Stored items

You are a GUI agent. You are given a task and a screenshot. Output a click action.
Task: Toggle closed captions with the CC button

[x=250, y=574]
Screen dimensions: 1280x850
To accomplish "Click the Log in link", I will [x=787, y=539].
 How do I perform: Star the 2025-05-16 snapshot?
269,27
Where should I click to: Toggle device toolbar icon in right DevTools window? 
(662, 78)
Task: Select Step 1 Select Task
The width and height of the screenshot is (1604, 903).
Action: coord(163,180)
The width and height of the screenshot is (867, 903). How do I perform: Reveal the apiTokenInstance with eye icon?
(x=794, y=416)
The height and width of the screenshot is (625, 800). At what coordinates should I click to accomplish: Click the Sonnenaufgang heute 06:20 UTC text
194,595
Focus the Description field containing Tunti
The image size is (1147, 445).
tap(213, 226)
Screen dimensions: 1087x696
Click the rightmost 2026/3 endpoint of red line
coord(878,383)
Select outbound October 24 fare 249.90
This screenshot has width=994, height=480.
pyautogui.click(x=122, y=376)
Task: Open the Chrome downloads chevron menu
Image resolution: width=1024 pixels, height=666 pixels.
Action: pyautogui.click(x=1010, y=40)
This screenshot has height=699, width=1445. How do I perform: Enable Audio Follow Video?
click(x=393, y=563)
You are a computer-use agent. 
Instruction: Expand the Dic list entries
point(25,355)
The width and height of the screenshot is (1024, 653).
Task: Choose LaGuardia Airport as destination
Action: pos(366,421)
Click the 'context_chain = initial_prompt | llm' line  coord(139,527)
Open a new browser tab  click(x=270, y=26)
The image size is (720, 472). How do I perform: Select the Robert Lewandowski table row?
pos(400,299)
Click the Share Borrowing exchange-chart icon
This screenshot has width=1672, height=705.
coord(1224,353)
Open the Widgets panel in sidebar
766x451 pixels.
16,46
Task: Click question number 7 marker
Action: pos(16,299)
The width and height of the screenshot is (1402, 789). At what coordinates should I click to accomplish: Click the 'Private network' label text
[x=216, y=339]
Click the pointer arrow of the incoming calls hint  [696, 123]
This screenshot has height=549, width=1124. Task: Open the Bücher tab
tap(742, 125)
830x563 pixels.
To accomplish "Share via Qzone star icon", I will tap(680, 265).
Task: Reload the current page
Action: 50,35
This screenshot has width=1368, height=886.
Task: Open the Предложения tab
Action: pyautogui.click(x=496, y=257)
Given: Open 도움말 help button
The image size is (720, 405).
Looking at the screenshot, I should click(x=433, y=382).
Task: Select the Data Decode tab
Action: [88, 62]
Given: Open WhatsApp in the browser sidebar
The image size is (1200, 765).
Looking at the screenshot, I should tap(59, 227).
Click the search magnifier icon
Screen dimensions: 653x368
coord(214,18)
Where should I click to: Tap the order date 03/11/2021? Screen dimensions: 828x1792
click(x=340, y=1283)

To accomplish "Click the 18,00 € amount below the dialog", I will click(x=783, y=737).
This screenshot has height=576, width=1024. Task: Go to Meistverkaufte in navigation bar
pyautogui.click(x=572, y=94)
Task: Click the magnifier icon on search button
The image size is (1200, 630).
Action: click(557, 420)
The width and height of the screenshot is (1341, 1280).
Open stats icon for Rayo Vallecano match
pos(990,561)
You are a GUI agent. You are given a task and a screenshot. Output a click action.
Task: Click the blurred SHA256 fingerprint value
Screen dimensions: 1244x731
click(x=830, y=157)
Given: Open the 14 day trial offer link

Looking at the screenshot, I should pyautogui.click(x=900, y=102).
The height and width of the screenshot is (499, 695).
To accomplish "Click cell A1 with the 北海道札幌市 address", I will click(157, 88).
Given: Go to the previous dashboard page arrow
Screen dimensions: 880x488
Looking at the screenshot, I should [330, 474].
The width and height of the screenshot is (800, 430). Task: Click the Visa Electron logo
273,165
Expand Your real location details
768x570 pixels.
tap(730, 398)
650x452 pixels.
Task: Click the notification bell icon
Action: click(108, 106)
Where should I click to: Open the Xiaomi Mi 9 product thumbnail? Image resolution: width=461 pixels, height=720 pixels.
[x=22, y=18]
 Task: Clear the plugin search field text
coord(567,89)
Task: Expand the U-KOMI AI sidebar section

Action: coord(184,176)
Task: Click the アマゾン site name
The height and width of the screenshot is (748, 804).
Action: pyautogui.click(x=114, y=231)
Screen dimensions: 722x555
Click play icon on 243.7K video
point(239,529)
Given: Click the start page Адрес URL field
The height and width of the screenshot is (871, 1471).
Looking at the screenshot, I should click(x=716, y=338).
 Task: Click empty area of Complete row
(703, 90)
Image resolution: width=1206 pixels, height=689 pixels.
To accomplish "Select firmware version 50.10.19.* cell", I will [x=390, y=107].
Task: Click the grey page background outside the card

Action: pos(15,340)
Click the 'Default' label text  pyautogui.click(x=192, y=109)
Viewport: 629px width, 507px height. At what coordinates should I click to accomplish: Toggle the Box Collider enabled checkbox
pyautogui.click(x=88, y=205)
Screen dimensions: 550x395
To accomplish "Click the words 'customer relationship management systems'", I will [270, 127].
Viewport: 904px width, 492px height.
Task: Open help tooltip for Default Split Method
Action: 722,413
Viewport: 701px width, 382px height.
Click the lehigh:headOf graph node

REQUIREMENT -> Every record is to be repeated exactly as written.

RESPONSE TO THIS EXERCISE ->
You are a GUI agent. You are given a task and a screenshot. Output a click action.
Task: Toggle closed captions with the CC button

[x=250, y=574]
Screen dimensions: 1280x850
To accomplish "Click the Log in link", I will [x=787, y=539].
 How do I perform: Star the 2025-05-16 snapshot?
269,27
Where should I click to: Toggle device toolbar icon in right DevTools window? 
(662, 78)
Task: Select Step 1 Select Task
The width and height of the screenshot is (1604, 903).
Action: coord(163,180)
The width and height of the screenshot is (867, 903). How do I perform: Reveal the apiTokenInstance with eye icon?
(x=794, y=416)
The height and width of the screenshot is (625, 800). At what coordinates should I click to accomplish: Click the Sonnenaufgang heute 06:20 UTC text
194,595
Focus the Description field containing Tunti
The image size is (1147, 445).
tap(213, 226)
Screen dimensions: 1087x696
Click the rightmost 2026/3 endpoint of red line
coord(878,383)
Select outbound October 24 fare 249.90
This screenshot has width=994, height=480.
pyautogui.click(x=122, y=376)
Task: Open the Chrome downloads chevron menu
Image resolution: width=1024 pixels, height=666 pixels.
Action: pyautogui.click(x=1010, y=40)
This screenshot has height=699, width=1445. How do I perform: Enable Audio Follow Video?
click(x=393, y=563)
You are a computer-use agent. 
Instruction: Expand the Dic list entries
point(25,355)
The width and height of the screenshot is (1024, 653).
Task: Choose LaGuardia Airport as destination
Action: pos(366,421)
Click the 'context_chain = initial_prompt | llm' line  coord(139,527)
Open a new browser tab  click(x=270, y=26)
The image size is (720, 472). How do I perform: Select the Robert Lewandowski table row?
pos(400,299)
Click the Share Borrowing exchange-chart icon
This screenshot has width=1672, height=705.
coord(1224,353)
Open the Widgets panel in sidebar
766x451 pixels.
16,46
Task: Click question number 7 marker
Action: pos(16,299)
The width and height of the screenshot is (1402, 789). At what coordinates should I click to accomplish: Click the 'Private network' label text
[x=216, y=339]
Click the pointer arrow of the incoming calls hint  [696, 123]
This screenshot has height=549, width=1124. Task: Open the Bücher tab
tap(742, 125)
830x563 pixels.
To accomplish "Share via Qzone star icon", I will tap(680, 265).
Task: Reload the current page
Action: 50,35
This screenshot has width=1368, height=886.
Task: Open the Предложения tab
Action: pyautogui.click(x=496, y=257)
Given: Open 도움말 help button
The image size is (720, 405).
Looking at the screenshot, I should click(x=433, y=382).
Task: Select the Data Decode tab
Action: [88, 62]
Given: Open WhatsApp in the browser sidebar
The image size is (1200, 765).
Looking at the screenshot, I should tap(59, 227).
Click the search magnifier icon
Screen dimensions: 653x368
coord(214,18)
Where should I click to: Tap the order date 03/11/2021? Screen dimensions: 828x1792
click(x=340, y=1283)

To accomplish "Click the 18,00 € amount below the dialog", I will click(x=783, y=737).
This screenshot has height=576, width=1024. Task: Go to Meistverkaufte in navigation bar
pyautogui.click(x=572, y=94)
Task: Click the magnifier icon on search button
The image size is (1200, 630).
Action: click(557, 420)
The width and height of the screenshot is (1341, 1280).
Open stats icon for Rayo Vallecano match
pos(990,561)
You are a GUI agent. You are given a task and a screenshot. Output a click action.
Task: Click the blurred SHA256 fingerprint value
Screen dimensions: 1244x731
click(x=830, y=157)
Given: Open the 14 day trial offer link

Looking at the screenshot, I should pyautogui.click(x=900, y=102).
The height and width of the screenshot is (499, 695).
To accomplish "Click cell A1 with the 北海道札幌市 address", I will click(157, 88).
Given: Go to the previous dashboard page arrow
Screen dimensions: 880x488
Looking at the screenshot, I should [330, 474].
The width and height of the screenshot is (800, 430). Task: Click the Visa Electron logo
273,165
Expand Your real location details
768x570 pixels.
tap(730, 398)
650x452 pixels.
Task: Click the notification bell icon
Action: click(108, 106)
Where should I click to: Open the Xiaomi Mi 9 product thumbnail? Image resolution: width=461 pixels, height=720 pixels.
[x=22, y=18]
 Task: Clear the plugin search field text
coord(567,89)
Task: Expand the U-KOMI AI sidebar section

Action: coord(184,176)
Task: Click the アマゾン site name
The height and width of the screenshot is (748, 804).
Action: pyautogui.click(x=114, y=231)
Screen dimensions: 722x555
Click play icon on 243.7K video
point(239,529)
Given: Click the start page Адрес URL field
The height and width of the screenshot is (871, 1471).
Looking at the screenshot, I should click(x=716, y=338).
 Task: Click empty area of Complete row
(703, 90)
Image resolution: width=1206 pixels, height=689 pixels.
To accomplish "Select firmware version 50.10.19.* cell", I will [x=390, y=107].
Task: Click the grey page background outside the card

Action: pos(15,340)
Click the 'Default' label text  pyautogui.click(x=192, y=109)
Viewport: 629px width, 507px height. At what coordinates should I click to accomplish: Toggle the Box Collider enabled checkbox
pyautogui.click(x=88, y=205)
Screen dimensions: 550x395
To accomplish "Click the words 'customer relationship management systems'", I will [270, 127].
Viewport: 904px width, 492px height.
Task: Open help tooltip for Default Split Method
Action: 722,413
Viewport: 701px width, 382px height.
Click the lehigh:headOf graph node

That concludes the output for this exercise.